## 1.INTRODUCTION

Despite the remarkable development of medical technology, chronic diseases such as hypertension and diabetes are still the main factors that reduce life span (Korea Ministry of Health and Welfare, 2011). Moreover, the socio-economic burden due to these chronic diseases is anticipated to increase continuously in the future. The proportion of national medical expenses in GDP is expected to increase from 6.1% in 2001 to 16.8% in 2030 (Korea National Health Insurance Corporation, 2012). Hypertension is the disease that requires the highest annual budget for its management in Korea. Especially, hypertension complications are one of the main causes to lead to fatalities (Hozawa *et al*., 2009).

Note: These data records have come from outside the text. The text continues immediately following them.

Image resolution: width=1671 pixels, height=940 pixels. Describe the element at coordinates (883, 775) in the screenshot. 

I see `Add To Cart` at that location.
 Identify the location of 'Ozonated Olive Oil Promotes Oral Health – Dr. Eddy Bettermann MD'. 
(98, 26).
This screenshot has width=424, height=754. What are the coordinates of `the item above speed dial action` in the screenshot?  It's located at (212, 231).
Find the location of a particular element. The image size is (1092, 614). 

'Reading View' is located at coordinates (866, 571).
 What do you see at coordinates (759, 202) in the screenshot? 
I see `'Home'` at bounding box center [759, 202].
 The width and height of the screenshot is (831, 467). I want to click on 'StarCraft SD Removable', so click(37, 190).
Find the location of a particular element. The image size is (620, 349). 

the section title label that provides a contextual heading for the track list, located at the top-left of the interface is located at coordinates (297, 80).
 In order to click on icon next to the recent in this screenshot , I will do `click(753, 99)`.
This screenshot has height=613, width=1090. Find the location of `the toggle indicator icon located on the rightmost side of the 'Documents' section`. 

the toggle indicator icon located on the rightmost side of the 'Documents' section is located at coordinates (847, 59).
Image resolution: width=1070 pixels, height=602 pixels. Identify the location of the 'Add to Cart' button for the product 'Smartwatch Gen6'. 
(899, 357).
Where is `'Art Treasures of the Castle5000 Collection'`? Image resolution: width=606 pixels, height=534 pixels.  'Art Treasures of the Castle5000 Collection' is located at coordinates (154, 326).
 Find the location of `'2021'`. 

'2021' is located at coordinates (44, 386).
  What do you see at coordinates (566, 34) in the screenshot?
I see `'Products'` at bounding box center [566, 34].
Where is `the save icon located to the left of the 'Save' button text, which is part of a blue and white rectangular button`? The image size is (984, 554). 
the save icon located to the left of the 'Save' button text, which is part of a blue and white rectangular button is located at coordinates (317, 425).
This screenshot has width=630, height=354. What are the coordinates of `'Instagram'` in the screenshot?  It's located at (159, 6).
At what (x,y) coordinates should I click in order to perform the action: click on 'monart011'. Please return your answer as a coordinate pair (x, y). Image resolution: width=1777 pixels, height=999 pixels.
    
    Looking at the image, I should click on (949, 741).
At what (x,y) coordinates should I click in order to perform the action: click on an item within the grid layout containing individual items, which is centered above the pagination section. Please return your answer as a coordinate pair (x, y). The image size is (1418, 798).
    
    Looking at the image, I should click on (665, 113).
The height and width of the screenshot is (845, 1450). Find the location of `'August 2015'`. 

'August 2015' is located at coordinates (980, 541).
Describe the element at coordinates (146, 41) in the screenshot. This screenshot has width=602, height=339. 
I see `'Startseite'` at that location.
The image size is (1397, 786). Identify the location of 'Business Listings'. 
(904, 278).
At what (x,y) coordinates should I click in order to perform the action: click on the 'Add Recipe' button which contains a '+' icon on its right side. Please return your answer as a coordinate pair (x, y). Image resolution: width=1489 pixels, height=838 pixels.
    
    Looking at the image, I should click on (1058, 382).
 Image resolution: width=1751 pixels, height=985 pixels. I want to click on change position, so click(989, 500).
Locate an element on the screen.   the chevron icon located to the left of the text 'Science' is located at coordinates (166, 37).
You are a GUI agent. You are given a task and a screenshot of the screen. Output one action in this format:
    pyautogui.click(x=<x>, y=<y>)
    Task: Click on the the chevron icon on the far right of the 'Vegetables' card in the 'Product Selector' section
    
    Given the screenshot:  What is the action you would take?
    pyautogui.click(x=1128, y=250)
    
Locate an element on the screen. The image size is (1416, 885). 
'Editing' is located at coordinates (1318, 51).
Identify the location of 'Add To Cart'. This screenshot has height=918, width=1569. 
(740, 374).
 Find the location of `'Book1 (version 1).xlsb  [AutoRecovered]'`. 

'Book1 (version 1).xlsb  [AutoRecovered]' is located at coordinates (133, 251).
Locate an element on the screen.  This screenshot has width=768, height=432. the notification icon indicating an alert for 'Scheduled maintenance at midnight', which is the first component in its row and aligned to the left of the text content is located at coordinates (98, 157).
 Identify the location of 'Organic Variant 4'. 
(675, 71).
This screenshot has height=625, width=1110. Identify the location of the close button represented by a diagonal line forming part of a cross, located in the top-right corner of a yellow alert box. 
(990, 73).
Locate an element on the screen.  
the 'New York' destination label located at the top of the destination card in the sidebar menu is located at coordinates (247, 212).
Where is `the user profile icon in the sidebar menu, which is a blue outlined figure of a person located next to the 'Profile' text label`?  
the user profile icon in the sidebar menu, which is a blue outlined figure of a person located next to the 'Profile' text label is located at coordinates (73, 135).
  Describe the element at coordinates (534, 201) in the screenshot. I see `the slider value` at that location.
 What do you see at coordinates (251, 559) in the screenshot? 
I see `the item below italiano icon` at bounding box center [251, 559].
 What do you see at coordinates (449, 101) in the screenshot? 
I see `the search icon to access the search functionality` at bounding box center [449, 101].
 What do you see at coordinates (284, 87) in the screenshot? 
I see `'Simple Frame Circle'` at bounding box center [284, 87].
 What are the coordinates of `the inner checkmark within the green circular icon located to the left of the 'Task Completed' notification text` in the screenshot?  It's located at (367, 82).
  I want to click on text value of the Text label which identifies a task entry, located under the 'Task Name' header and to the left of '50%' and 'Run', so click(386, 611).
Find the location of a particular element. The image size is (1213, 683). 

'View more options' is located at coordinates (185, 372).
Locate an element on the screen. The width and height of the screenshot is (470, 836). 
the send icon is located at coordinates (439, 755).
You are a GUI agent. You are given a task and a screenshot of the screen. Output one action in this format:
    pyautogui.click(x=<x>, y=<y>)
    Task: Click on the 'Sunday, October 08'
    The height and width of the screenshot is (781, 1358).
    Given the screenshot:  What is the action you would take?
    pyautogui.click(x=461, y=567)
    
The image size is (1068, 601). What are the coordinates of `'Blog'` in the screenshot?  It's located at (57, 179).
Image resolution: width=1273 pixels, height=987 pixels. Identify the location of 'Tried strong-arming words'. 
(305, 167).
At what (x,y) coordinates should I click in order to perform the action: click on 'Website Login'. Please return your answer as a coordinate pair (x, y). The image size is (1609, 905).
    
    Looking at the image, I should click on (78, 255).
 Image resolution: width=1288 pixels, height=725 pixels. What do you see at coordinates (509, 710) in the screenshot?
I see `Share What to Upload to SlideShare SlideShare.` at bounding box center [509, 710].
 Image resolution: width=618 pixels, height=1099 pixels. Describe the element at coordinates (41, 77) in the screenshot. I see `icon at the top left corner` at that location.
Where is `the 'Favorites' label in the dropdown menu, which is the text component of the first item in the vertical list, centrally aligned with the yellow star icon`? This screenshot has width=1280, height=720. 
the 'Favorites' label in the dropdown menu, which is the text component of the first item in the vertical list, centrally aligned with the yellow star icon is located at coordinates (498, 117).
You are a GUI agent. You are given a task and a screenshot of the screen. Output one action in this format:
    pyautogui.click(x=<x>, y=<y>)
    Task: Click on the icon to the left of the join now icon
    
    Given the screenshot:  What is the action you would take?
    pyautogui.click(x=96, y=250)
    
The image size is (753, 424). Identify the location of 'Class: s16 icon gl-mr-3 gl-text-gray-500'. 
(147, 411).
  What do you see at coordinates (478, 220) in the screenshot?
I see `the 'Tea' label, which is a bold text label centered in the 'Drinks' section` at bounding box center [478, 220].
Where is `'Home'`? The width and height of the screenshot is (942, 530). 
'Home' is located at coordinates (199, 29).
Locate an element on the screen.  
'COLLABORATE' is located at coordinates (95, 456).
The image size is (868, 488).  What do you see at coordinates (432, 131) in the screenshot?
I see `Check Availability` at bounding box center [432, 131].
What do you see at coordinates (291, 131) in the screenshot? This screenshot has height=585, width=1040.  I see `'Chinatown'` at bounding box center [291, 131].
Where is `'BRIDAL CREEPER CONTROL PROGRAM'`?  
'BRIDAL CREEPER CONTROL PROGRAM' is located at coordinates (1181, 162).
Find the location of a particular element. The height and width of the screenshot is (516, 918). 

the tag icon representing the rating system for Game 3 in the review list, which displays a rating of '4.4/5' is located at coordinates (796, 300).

Prognosis of hypertension patients depends largely on how exactly they recognize their disease condition and whether they take a suitable healthcare action (Park and Jun, 2000). However, Korean hypertension patients who exactly recognized their hypertension status were only 67.9% in 2010 (Korea Ministry of Health and Welfare, 2011). Still many hypertension patients are careless about their health conditions, although they are required to manage their diseases to prevent corresponding complications. Therefore, it would be a significant contribution to predict the risk of hypertension complications for hypertension patients using available healthcare data.

The Korea government is opening a variety of the government data to public. As a part of the policy, Korean National Health Insurance Corporation has built the sample national healthcare database, which includes medical expenses, medical treatments and health checkup records.

In this paper, we focus on the onset of hypertension complications and construct an onset risk prediction model using the above sample national healthcare data- base. Hypertension is limited to essential (or primary) hypertension diseases and hypertension complications indicate cardiovascular diseases. Logistic regression (LR) is the most commonly used in previous research to predict the risk of diseases (Echouffo-Tcheugui *et al*., 2013). We will also use the linear discriminant analysis (LDA) and classification and regression tree (CART) in addition to LR. We will compare the prediction performance of these methods in terms of various criteria and report the hypertension complications onset rate according to major factors.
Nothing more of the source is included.